Reklama

Najlepsza rola w karierze DiCaprio? Znany reżyser twierdzi, że to... "idiota"

Paul Schrader, który jest scenarzystą kultowych filmów Martina Scorsese "Taksówkarz" i "Wściekły byk", nie krył rozczarowania po seansie najnowszego filmu reżysera "Czas krwawego księżyca". Uważa, że głównym bohaterem obrazu powinien być agent FBI, nie zaś postać, w którą wciela się Leonardo DiCaprio. "Trzy i pół godziny w towarzystwie idioty to szmat czasu" - ocenił Schrader.

Paul Schrader, który jest scenarzystą kultowych filmów Martina Scorsese "Taksówkarz" i "Wściekły byk", nie krył rozczarowania po seansie najnowszego filmu reżysera "Czas krwawego księżyca". Uważa, że głównym bohaterem obrazu powinien być agent FBI, nie zaś postać, w którą wciela się Leonardo DiCaprio. "Trzy i pół godziny w towarzystwie idioty to szmat czasu" - ocenił Schrader.
Leonardo DiCaprio w filmie "Czas krwawego księżyca" /Apple /materiały prasowe

O ocenę filmu "Czas krwawego księżyca" Schrader poproszony został przy okazji rozmowy z francuską gazetą "Le Monde". Scenarzysta i reżyser przyznał dyplomatycznie, że najnowsze dzieło Martina Scorsese to "dobry film", gdyby to jednak od niego zależało, uczyniłby głównym bohaterem inną postać.
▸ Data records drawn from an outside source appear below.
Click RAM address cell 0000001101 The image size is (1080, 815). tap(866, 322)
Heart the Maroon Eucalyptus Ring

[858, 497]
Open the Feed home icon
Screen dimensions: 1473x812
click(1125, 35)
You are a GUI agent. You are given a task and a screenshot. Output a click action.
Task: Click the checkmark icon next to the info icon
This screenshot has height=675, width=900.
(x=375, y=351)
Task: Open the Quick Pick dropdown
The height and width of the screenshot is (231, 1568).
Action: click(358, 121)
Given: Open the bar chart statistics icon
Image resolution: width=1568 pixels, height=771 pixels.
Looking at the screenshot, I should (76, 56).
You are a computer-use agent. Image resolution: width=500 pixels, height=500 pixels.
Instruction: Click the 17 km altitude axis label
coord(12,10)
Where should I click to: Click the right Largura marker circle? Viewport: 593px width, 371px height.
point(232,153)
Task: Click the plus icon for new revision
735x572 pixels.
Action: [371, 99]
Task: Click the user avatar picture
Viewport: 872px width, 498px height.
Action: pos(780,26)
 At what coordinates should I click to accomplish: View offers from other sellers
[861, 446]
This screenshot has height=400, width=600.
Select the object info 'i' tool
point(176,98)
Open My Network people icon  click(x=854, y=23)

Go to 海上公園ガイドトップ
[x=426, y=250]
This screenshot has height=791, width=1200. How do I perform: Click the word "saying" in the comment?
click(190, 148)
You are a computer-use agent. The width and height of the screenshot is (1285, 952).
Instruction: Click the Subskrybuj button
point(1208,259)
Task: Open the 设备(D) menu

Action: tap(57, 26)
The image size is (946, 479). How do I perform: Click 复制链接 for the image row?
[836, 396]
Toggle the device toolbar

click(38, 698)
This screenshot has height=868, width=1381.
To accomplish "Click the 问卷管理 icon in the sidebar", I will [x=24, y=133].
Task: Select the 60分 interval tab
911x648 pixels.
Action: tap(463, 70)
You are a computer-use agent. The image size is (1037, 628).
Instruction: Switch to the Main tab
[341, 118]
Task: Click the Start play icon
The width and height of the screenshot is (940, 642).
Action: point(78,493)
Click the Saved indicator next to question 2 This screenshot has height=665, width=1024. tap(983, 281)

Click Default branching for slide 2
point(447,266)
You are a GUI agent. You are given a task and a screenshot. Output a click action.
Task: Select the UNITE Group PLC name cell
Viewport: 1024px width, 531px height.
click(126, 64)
Paul Schrader: Głównym bohaterem "Czasu krwawego księżyca" jest idiota

"Marty [Scorsese] porównuje mnie do flamandzkiego miniaturzysty. On byłby raczej kimś, kto maluje renesansowe freski" - Schrader nie szczędził pochwał reżyserskim umiejętnościom swego byłego współpracownika. "Daj mu 200 milionów dolarów, a na pewno nakręci dobry film" - dodał Schrader.

Reklama

Nie wszystko jednak podobało mu się w "Czasie krwawego księżyca". "Wolałbym, że by Leonardo DiCaprio raczej zagrał postać gliniarza niż idioty. Trzy i pół godziny w towarzystwie idioty to szmat czasu" - wypalił.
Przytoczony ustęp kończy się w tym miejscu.